To allow a certain user to connect to the local Docker daemon, use the following command: 

> sudo /usr/sbin/usermod -aG docker USERNAME

This allows the user to communicate with the local Docker daemon.

4.2 Configuring the Network

To give the containers access the external network, enable the ipv4 ip_forward rule.

4.2.1 How the Docker Open Source Engine Interacts with iptables

To learn more about how containers interact with each other and the system firewall, see the Docker documentation.

It is also possible to completely prevent the Docker Open Source Engine from manipulating iptables. See the Docker documentation.

4.3 Storage Drivers

Docker Open Source Engine supports different storage drivers:

  • vfs: this driver is automatically used when the Docker host file system does not support copy-on-write. This driver is simpler than the others listed and does not leverage certain advantages of the Docker Open Source Engine such as shared layers. It is a reliable but slow driver.

  • devicemapper: this driver relies on the device-mapper thin provisioning module. It supports copy-on-write, so it leverages all the advantages of the Docker Open Source Engine.

  • btrfs: this driver relies on Btrfs to provide all the features required by the Docker Open Source Engine. To use this driver the /var/lib/docker directory must be on a Btrfs file system.

Since SUSE Linux Enterprise Server 12, the Btrfs file system is used by default, which forces the Docker Open Source Engine to use the btrfs driver.

It is possible to specify what driver to use by changing the value of the DOCKER_OPTS variable defined in the /etc/sysconfig/docker file. This can be done either manually or using YaST by browsing to System › /etc/sysconfig Editor › System › Management › DOCKER_OPTS menu and entering the -s storage_driver string.
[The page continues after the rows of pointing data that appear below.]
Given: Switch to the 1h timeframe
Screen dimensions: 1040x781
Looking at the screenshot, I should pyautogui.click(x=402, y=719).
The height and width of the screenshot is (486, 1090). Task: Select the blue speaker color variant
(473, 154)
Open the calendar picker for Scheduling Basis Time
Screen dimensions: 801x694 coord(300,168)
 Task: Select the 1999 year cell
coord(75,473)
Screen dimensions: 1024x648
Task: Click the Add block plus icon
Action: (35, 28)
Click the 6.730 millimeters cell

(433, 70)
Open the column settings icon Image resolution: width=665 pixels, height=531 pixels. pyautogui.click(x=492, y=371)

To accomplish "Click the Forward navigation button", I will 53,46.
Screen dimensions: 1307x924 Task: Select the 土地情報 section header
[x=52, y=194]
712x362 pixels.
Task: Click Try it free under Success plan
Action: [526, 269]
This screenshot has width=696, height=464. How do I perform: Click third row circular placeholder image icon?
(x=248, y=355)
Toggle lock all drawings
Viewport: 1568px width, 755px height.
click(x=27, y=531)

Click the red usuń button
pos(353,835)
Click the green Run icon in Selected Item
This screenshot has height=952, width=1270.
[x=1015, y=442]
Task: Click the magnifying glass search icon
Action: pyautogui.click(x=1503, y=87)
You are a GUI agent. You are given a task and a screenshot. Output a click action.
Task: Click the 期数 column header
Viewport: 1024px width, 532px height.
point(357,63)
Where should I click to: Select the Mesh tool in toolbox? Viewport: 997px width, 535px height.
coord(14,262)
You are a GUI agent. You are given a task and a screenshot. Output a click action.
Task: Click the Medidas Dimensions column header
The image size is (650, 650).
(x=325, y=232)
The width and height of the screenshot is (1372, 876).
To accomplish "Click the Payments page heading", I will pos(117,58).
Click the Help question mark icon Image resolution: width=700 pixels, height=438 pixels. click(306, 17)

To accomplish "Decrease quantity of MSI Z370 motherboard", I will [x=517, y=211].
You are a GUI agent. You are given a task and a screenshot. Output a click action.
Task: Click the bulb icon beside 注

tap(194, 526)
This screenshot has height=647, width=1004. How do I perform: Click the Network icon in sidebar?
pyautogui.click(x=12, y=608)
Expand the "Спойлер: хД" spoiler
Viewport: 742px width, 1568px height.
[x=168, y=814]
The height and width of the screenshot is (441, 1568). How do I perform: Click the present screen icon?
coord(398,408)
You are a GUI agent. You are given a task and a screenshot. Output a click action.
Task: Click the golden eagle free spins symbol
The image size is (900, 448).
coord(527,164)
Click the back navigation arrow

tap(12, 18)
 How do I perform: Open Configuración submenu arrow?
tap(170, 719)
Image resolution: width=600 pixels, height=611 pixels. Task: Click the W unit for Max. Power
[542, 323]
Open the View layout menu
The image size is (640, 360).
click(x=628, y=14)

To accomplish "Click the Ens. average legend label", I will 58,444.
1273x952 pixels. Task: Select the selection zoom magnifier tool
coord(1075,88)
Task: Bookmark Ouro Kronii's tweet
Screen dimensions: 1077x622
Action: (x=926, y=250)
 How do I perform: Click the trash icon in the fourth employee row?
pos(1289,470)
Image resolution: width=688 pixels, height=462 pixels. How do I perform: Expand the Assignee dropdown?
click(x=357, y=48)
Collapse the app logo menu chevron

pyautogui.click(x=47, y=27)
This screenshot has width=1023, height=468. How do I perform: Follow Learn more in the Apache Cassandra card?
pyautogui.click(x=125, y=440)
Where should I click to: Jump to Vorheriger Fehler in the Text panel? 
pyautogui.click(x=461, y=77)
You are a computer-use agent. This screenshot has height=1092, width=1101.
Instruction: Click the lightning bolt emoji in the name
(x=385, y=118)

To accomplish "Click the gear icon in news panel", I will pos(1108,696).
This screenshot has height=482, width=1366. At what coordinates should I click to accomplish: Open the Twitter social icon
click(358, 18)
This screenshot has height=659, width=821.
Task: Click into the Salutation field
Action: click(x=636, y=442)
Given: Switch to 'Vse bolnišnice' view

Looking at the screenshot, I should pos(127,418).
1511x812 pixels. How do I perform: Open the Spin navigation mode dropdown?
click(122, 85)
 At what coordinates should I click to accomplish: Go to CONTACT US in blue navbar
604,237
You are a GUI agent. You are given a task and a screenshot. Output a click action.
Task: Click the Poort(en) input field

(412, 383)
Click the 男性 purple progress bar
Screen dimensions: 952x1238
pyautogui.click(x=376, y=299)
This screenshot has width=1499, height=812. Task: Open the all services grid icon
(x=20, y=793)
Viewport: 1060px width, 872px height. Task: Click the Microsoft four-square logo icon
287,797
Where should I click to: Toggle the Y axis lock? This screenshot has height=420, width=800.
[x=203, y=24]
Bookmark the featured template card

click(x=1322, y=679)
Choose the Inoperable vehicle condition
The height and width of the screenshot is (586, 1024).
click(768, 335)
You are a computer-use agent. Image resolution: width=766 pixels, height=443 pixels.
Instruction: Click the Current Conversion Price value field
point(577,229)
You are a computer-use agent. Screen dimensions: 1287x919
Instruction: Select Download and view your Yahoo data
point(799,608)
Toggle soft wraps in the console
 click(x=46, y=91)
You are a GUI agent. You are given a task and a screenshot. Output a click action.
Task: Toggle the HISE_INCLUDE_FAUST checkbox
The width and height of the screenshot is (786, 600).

For example, to force the usage of the devicemapper driver enter the following text: 

DOCKER_OPTS="-s devicemapper"
Important
Important: Mounting /var/lib/docker

It is recommended to mount /var/lib/docker on a separate partition or volume. In case of file system corruption, this would leave the operating system running the Docker Open Source Engine unaffected.

If you choose the Btrfs file system for /var/lib/docker, it is strongly recommended to create a subvolume for it. This ensures that the directory is excluded from file system snapshots. If you do not exclude /var/lib/docker from snapshots, the file system will likely run out of disk space soon after you start deploying containers. In addition, a rollback to a previous snapshot will also reset the Docker database and images. For more information, see Section 7.1.4.3, “Creating and Mounting New Subvolumes”.

4.4 Updates

All updates to the docker package are marked as interactive (that is, no automatic updates) to avoid accidental updates breaking running container workloads. In general, we recommend stopping all running containers before applying an update to Docker Open Source Engine.

To avoid data loss, we do not recommend having workloads rely on containers being startable after an update to Docker Open Source Engine. Although it is technically possible to keep containers running during an update via the --live-restore option, experience has shown that such updates can introduce regressions. SUSE does not support this feature.